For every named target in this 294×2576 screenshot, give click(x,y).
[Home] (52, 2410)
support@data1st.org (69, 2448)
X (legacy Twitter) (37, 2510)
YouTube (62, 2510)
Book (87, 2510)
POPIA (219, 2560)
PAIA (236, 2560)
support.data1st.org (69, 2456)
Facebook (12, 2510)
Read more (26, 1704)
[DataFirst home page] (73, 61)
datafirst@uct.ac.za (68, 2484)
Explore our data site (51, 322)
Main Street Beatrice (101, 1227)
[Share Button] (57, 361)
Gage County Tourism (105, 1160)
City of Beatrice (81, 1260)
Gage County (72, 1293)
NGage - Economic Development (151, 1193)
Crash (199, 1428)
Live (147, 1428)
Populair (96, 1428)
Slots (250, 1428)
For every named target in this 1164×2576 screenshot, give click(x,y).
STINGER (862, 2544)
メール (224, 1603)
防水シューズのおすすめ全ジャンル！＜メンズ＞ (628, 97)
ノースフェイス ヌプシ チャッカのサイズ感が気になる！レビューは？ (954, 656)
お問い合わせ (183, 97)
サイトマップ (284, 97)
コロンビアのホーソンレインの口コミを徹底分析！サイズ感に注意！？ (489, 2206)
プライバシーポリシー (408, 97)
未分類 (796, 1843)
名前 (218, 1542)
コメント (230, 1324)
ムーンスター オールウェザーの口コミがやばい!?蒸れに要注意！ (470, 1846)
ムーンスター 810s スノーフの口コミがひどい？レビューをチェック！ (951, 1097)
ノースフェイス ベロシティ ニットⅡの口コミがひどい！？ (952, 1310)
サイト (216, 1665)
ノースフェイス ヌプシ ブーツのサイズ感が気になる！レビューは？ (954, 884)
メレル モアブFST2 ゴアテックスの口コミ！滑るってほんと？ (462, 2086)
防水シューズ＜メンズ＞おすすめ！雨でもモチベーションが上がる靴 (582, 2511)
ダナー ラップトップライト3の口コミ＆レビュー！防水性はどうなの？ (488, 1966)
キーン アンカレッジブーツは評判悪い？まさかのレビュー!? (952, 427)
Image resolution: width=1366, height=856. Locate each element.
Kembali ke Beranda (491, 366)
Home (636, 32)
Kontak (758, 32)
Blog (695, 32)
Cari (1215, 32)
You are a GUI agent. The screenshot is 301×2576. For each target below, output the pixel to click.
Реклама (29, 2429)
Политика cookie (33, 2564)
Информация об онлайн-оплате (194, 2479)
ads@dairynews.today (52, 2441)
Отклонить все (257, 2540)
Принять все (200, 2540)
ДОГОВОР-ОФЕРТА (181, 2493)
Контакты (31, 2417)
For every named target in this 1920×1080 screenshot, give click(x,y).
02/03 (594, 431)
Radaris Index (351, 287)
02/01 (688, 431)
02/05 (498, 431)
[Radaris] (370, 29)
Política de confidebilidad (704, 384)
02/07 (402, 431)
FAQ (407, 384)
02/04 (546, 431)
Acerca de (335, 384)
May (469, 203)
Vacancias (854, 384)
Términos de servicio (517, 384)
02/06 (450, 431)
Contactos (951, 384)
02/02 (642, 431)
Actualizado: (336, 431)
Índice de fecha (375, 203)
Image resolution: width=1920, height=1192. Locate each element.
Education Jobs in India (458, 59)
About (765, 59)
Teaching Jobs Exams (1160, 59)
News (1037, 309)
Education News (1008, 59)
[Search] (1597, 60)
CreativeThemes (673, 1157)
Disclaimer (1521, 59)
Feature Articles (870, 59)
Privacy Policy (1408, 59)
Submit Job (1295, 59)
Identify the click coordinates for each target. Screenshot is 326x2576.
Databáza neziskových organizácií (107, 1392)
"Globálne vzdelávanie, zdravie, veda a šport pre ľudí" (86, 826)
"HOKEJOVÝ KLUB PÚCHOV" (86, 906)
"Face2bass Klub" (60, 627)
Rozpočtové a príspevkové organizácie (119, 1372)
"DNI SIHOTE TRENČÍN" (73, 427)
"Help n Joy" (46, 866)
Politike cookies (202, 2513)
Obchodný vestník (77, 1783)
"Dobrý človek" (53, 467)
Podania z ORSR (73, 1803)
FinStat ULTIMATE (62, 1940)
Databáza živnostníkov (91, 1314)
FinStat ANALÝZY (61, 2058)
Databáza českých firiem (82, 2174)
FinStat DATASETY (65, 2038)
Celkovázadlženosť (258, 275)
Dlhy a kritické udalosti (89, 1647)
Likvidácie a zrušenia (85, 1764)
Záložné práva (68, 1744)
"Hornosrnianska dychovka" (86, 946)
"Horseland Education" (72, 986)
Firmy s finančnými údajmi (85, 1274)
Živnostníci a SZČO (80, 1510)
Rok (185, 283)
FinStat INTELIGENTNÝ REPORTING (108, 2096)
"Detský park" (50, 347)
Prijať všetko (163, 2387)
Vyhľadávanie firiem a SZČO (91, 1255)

- ABOUT THIS TASK: Restate each entry exactly, skipping none.

- RESPONSE:
For every named target in this 294×2576 screenshot, give click(x,y).
[Home] (52, 2410)
support@data1st.org (69, 2448)
X (legacy Twitter) (37, 2510)
YouTube (62, 2510)
Book (87, 2510)
POPIA (219, 2560)
PAIA (236, 2560)
support.data1st.org (69, 2456)
Facebook (12, 2510)
Read more (26, 1704)
[DataFirst home page] (73, 61)
datafirst@uct.ac.za (68, 2484)
Explore our data site (51, 322)
Main Street Beatrice (101, 1227)
[Share Button] (57, 361)
Gage County Tourism (105, 1160)
City of Beatrice (81, 1260)
Gage County (72, 1293)
NGage - Economic Development (151, 1193)
Crash (199, 1428)
Live (147, 1428)
Populair (96, 1428)
Slots (250, 1428)
For every named target in this 1164×2576 screenshot, give click(x,y).
STINGER (862, 2544)
メール (224, 1603)
防水シューズのおすすめ全ジャンル！＜メンズ＞ (628, 97)
ノースフェイス ヌプシ チャッカのサイズ感が気になる！レビューは？ (954, 656)
お問い合わせ (183, 97)
サイトマップ (284, 97)
コロンビアのホーソンレインの口コミを徹底分析！サイズ感に注意！？ (489, 2206)
プライバシーポリシー (408, 97)
未分類 (796, 1843)
名前 (218, 1542)
コメント (230, 1324)
ムーンスター オールウェザーの口コミがやばい!?蒸れに要注意！ (470, 1846)
ムーンスター 810s スノーフの口コミがひどい？レビューをチェック！ (951, 1097)
ノースフェイス ベロシティ ニットⅡの口コミがひどい！？ (952, 1310)
サイト (216, 1665)
ノースフェイス ヌプシ ブーツのサイズ感が気になる！レビューは？ (954, 884)
メレル モアブFST2 ゴアテックスの口コミ！滑るってほんと？ (462, 2086)
防水シューズ＜メンズ＞おすすめ！雨でもモチベーションが上がる靴 (582, 2511)
ダナー ラップトップライト3の口コミ＆レビュー！防水性はどうなの？ (488, 1966)
キーン アンカレッジブーツは評判悪い？まさかのレビュー!? (952, 427)
Image resolution: width=1366, height=856. Locate each element.
Kembali ke Beranda (491, 366)
Home (636, 32)
Kontak (758, 32)
Blog (695, 32)
Cari (1215, 32)
You are a GUI agent. The screenshot is 301×2576. For each target below, output the pixel to click.
Реклама (29, 2429)
Политика cookie (33, 2564)
Информация об онлайн-оплате (194, 2479)
ads@dairynews.today (52, 2441)
Отклонить все (257, 2540)
Принять все (200, 2540)
ДОГОВОР-ОФЕРТА (181, 2493)
Контакты (31, 2417)
For every named target in this 1920×1080 screenshot, give click(x,y).
02/03 (594, 431)
Radaris Index (351, 287)
02/01 (688, 431)
02/05 (498, 431)
[Radaris] (370, 29)
Política de confidebilidad (704, 384)
02/07 (402, 431)
FAQ (407, 384)
02/04 (546, 431)
Acerca de (335, 384)
May (469, 203)
Vacancias (854, 384)
Términos de servicio (517, 384)
02/06 (450, 431)
Contactos (951, 384)
02/02 (642, 431)
Actualizado: (336, 431)
Índice de fecha (375, 203)
Image resolution: width=1920, height=1192. Locate each element.
Education Jobs in India (458, 59)
About (765, 59)
Teaching Jobs Exams (1160, 59)
News (1037, 309)
Education News (1008, 59)
[Search] (1597, 60)
CreativeThemes (673, 1157)
Disclaimer (1521, 59)
Feature Articles (870, 59)
Privacy Policy (1408, 59)
Submit Job (1295, 59)
Identify the click coordinates for each target. Screenshot is 326x2576.
Databáza neziskových organizácií (107, 1392)
"Globálne vzdelávanie, zdravie, veda a šport pre ľudí" (86, 826)
"HOKEJOVÝ KLUB PÚCHOV" (86, 906)
"Face2bass Klub" (60, 627)
Rozpočtové a príspevkové organizácie (119, 1372)
"DNI SIHOTE TRENČÍN" (73, 427)
"Help n Joy" (46, 866)
Politike cookies (202, 2513)
Obchodný vestník (77, 1783)
"Dobrý človek" (53, 467)
Podania z ORSR (73, 1803)
FinStat ULTIMATE (62, 1940)
Databáza živnostníkov (91, 1314)
FinStat ANALÝZY (61, 2058)
Databáza českých firiem (82, 2174)
FinStat DATASETY (65, 2038)
Celkovázadlženosť (258, 275)
Dlhy a kritické udalosti (89, 1647)
Likvidácie a zrušenia (85, 1764)
Záložné práva (68, 1744)
"Hornosrnianska dychovka" (86, 946)
"Horseland Education" (72, 986)
Firmy s finančnými údajmi (85, 1274)
Živnostníci a SZČO (80, 1510)
Rok (185, 283)
FinStat INTELIGENTNÝ REPORTING (108, 2096)
"Detský park" (50, 347)
Prijať všetko (163, 2387)
Vyhľadávanie firiem a SZČO (91, 1255)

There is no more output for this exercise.